JDRF bestows grant

August 10, 2011

A $495,000 grant from the Juvenile Diabetes Research Foundation (JDRF) will help researchers at the University of Tennessee Health Science Center further research an eye drop that one day could be used to prevent diabetic retinopathy (DR).

Memphis, TN-A $495,000 grant from the Juvenile Diabetes Research Foundation (JDRF) will help researchers at the University of Tennessee Health Science Center further research an eye drop that one day could be used to prevent diabetic retinopathy (DR).

Jena J. Steinle, PhD, an associate professor in the ophthalmology, anatomy, and neurobiology departments, will use the funds to examine how the formulation prevents cell damage in the retina in an effort to move the treatment from laboratory testing into the clinical trials phase. She will receive the grant money over 3 years.

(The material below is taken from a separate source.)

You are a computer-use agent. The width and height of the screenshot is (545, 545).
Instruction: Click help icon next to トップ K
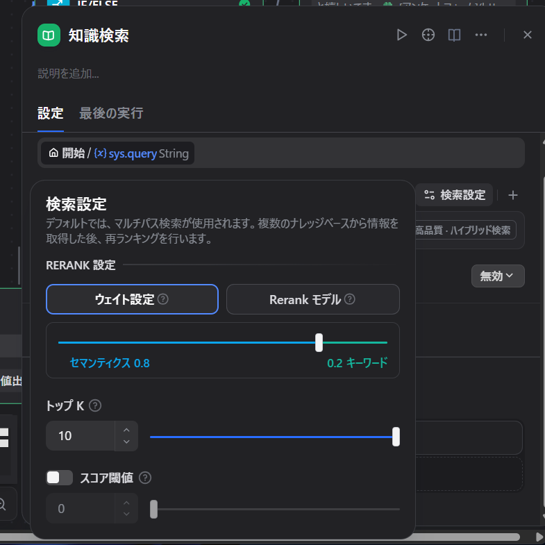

“The JDRF grant is vital for continuing our work to translate a novel topical treatment for DR into clinical trials,” she said. “Our hope is that the drops will eventually be used in patients to reduce concerns about this problem.”

Dr. Steinle and her team have been examining animal models of retinal disease and observing that an insulin-like growth factor binding protein (IGFBP-3) can inhibit cell damage in the retina. For example, the scientists discovered that IGFBP-3 is significantly reduced in the retina of diabetic rodents with DR.

When diabetic rodents are treated with Compound 49b eye drops, however, the IGFBP-3 levels return to normal. This finding is associated with decreased cell damage in the retinal endothelial cells. Thus, the JDRF grant will assist the research team in proving that IGFBP-3 is a key factor in the ability of Compound 49b to prevent retinal cell damage.